2014年4月17日木曜日

「江分利満氏の優雅なサヨナラ」山口 瞳

 入進学シーズンも過ぎ、少しは一段落するかと思っていたのですが、甘い見通しでした。栃木市内は13日から市長選と市議会議員選挙がスタートしてまして、もはや終盤戦です。
 ありがたいことなのですが、一騎打ちとなりました市長選、そして日頃からご贔屓いただいている市議会議員さんの両陣営からお赤飯のご注文が、半端ではない数で入ってきております。

 13日の出陣式、20日の投開票日にと、当選を見越してのご注文です。昨日の定休日は半日が仕事、残りは両陣営のために動き回っていました。本来、私の様な商いを営む者が、特定の候補者を応援することは甚だまずいのですが、日ごろお世話になり、又よきお客様でもある場合、色を出さざるを得ません。
 この週の日曜日はかくして赤飯一色の極めてビジーな、そして力仕事が必要なハードな日となりました。G/Wも控えています。いましばらくの辛抱です。

 一昨日、ベッドに入ってから気づきました。いや、思い出しました。柏餅の事を考えていたのですが、突然、山口瞳先生の奥様、治子様が「私は柏餅は味噌あんが好きなのよ」と仰られたことを。
 ということは、・・・あ、そうだ、あれは先生が慶応病院に入院されているときのお見舞いに持参した柏餅の味噌あんの事だと。
 ということは、・・・G/W前の事、しかも先生がお亡くなりになられた年の事だったと。
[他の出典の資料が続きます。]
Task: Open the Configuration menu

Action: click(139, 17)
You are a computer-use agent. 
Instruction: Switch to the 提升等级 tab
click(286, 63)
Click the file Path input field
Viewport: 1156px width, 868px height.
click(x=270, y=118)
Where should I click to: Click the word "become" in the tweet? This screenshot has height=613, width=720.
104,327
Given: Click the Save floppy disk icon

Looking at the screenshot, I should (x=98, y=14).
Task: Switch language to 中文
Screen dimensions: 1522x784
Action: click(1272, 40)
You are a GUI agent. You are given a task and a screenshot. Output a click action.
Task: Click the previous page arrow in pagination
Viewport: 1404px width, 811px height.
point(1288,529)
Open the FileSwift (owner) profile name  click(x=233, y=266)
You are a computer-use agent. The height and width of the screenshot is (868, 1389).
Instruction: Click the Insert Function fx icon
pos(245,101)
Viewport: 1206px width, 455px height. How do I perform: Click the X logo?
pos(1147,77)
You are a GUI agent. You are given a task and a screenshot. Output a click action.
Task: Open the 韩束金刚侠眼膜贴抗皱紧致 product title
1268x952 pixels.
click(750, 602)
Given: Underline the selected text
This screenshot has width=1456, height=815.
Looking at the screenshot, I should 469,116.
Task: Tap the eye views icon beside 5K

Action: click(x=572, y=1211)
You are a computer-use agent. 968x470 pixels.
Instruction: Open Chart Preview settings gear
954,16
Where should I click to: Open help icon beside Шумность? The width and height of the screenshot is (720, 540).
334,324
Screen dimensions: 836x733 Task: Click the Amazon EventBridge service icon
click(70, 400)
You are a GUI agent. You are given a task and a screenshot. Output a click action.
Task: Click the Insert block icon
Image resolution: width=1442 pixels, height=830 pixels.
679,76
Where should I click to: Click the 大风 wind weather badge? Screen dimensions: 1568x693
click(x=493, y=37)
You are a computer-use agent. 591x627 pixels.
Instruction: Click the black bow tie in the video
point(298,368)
 今日は4月17日ですが、「男性自身」も最終章を迎えようとしている時期の事でした。早速起きだして「江分利満氏の優雅なサヨナラ」を開いてみました。
 家内を同伴して慶應病院を訪れ、お見舞いしたことが先生の作品中に記されています。4月16日の事でした。流石に先生は少しお召し上がりになっただけでしたが、治子夫人が美味しそうにお召し上がりいただけた事が、今はっきりと思い出されます。先生もお元気でした。栃木市に来られた時に、市内の骨董店で先生がお買い求めになった佐渡の小さな石仏の話が出ました。いささか緊張しておりましたので、詳しくは思い出せません。でも、自宅の庭に置いてあって「家内が殆ど毎日、石仏に手を合わせていますよ」、と話されたことを思い出します。
 19年も前の昨日の事だったのでした。
 そうです。あれ以来、私が佐渡に旅したのはかなり前ですが、
私も同様の石仏を探し求めて、骨董店を覗く日々がありました。しかし、栃木市内のその骨董店にも、佐渡でも見つけ出すことが出来ずに今日に至っております。


 「男性自身シリーズ最終巻」のタイトルは「優雅なサヨナラ」となっていますが、ご子息、正介様の先生の最後をお書きになったご本の中では「かなりひどい痛みを抱えての旅立ちであった」ようです。ただ、ホスピスから自宅に戻られて自室の寝室に横たわれておられた先生のお顔は、実に穏やかなものを感じましたが。偶然にしても、いかに私淑しているとしても、一介の和菓子屋の店主には貴重な出会いでございました。
 実は私、先生がお亡くなりになった同じ歳になっております。  
 あまりにも早すぎる御逝去です。